Ponselku berdering. Ku lirik pemateri yang masih sibuk presentase didepan. Sesekali layar monitor LCD didepan sana berubah. Para peserta seminar Semkin antusias. Pemateri didepan sana melemparkan senyum penuh kebanggaan padaku. Aku menanggapinya dengan anggukan kepala.
Dia salah satu profesor muda terbaik negeri ini. Diusianya yang belum menginjak tiga puluh tahun sudah berada pada posisi termasuk luar biasa. Apalagi latar belakang keluarganya  yang berasal dari petinggi pemerintah membuat posisinya naik setingkat lagi.
Aku menekan tombol terima pada ponselku. Suara Mak terdengar lembut. Suara perempuan paling mulia di hatiku itu seperti oase ditengah panasnya Padang pasir.

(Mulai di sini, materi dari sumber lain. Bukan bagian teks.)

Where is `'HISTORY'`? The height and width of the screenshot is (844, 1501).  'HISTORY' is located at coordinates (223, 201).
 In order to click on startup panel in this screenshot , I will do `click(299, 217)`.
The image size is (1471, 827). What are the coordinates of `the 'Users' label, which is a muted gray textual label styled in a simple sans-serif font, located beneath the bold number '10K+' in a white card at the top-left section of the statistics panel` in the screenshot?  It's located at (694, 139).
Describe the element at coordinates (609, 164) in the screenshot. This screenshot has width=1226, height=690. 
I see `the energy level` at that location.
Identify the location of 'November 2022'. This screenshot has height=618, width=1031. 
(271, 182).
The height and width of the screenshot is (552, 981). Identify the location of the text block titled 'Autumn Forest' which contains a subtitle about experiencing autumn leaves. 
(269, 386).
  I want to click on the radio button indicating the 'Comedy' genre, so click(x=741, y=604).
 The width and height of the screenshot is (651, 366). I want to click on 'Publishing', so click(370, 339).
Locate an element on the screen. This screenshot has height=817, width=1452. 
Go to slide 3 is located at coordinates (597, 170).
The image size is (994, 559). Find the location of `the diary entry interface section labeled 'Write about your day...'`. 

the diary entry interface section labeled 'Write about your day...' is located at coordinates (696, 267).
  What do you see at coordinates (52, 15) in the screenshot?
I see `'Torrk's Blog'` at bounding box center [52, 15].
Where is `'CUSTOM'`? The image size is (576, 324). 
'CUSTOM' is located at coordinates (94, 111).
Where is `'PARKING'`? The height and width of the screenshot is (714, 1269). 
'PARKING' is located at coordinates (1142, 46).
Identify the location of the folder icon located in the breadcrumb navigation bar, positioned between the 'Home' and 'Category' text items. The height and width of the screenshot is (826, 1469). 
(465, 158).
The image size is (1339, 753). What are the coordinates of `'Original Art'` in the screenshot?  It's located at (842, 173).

"Anindi, bagaimana kabarmu, Nak? Apa sudah sarapan?" Tanya Bunda lembut.
"Baik, Bunda. Tadi sudah. Abah dan Bunda bagaimana?" Balasku, imut.
Suara tawa bunda renyah diujung telepon. "Begini, Nak! Ini tentang masalah yang kemarin. Apa Nindi ada waktu bicara sekarang, Nak?"
"Bunda, ngomong apa sih?" Wajahku memerah seiring detak jantungku semakin cepat. Aku tahu apa yang akan disampaikannya. "Bisa bunda, aku keluar sebentar!"
Aku melangkah sambil memberikan isyarat kepada pemateri ganteng didepan sana untuk ijin keluar ruangan. Dia kelihatan tersenyum dengan wajah berseri saat melihatku memegang telepon. Dia pasti sudah menduganya.
"Bunda. Nindi sudah di luar. Jadi bagaimana menurut bunda?" ucapku sedikit antusias.
Diam sesaat. Wajahku makin merah  ada kecemasan di hatiku yang tiba-tiba menghampiri. Apa mungkin bunda menolak calon menantu seorang profesor muda dan ganteng?
"Kamu yakin, Bunda dan Abah yang memutuskan? Ini menyangkut masa depanmu lho?" Tanya Bunda retoris.